Start of Input records

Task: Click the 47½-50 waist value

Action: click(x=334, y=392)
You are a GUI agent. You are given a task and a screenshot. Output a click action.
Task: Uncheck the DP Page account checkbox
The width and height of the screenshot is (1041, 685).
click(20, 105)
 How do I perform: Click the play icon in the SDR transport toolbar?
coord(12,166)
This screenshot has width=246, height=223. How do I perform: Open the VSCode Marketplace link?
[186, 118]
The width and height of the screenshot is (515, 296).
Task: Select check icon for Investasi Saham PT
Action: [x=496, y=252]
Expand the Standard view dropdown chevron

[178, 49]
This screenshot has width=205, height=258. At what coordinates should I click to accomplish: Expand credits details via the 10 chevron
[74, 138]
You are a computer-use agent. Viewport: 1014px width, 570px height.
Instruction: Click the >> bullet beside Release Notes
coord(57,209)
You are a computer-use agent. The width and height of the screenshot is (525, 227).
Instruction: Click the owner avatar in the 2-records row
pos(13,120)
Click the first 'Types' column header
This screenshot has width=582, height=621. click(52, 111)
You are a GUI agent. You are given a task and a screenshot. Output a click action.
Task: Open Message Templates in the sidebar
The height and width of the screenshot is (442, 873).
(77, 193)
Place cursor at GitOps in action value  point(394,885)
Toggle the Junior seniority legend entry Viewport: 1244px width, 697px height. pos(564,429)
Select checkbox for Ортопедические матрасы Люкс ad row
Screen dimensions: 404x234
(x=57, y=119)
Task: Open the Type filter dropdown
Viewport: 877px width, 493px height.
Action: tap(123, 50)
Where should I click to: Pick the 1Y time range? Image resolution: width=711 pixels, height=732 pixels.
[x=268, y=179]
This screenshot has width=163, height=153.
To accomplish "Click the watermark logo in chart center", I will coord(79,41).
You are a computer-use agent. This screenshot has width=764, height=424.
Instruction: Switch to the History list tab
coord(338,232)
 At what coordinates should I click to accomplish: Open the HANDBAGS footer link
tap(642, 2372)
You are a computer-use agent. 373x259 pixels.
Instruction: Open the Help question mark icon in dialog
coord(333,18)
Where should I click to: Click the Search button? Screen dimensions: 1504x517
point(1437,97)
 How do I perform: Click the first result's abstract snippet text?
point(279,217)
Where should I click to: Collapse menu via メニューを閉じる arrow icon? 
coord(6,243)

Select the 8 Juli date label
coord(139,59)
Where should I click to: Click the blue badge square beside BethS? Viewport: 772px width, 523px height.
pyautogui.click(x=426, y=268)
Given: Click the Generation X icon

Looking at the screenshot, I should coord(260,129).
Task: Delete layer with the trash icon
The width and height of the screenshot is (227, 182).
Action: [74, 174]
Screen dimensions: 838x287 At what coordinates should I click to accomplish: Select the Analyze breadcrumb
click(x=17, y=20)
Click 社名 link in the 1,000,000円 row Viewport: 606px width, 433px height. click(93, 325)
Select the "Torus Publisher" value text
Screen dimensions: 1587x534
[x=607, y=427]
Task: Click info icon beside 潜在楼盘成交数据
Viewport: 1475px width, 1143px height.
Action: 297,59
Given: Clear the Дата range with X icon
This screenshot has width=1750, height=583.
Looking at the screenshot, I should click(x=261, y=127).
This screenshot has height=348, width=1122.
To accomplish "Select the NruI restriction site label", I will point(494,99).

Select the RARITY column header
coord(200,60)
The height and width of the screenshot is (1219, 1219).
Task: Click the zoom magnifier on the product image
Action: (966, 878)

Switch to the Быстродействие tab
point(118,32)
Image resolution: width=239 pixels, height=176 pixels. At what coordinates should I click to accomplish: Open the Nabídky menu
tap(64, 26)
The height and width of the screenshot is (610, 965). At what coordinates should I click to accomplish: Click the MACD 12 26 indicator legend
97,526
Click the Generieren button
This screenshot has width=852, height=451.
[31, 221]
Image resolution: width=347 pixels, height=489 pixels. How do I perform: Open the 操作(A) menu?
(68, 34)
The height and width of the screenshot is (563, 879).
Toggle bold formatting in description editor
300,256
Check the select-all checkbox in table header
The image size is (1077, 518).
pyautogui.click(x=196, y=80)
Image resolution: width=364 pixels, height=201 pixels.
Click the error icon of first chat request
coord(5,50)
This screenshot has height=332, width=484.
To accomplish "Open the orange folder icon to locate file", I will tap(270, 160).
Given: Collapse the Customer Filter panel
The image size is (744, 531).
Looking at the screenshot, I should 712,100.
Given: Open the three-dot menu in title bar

End of Input records

→ **Your objective**:
Determine how many lines of the material include the string "agent", and give only the resulting number.

→ **Your response**:
6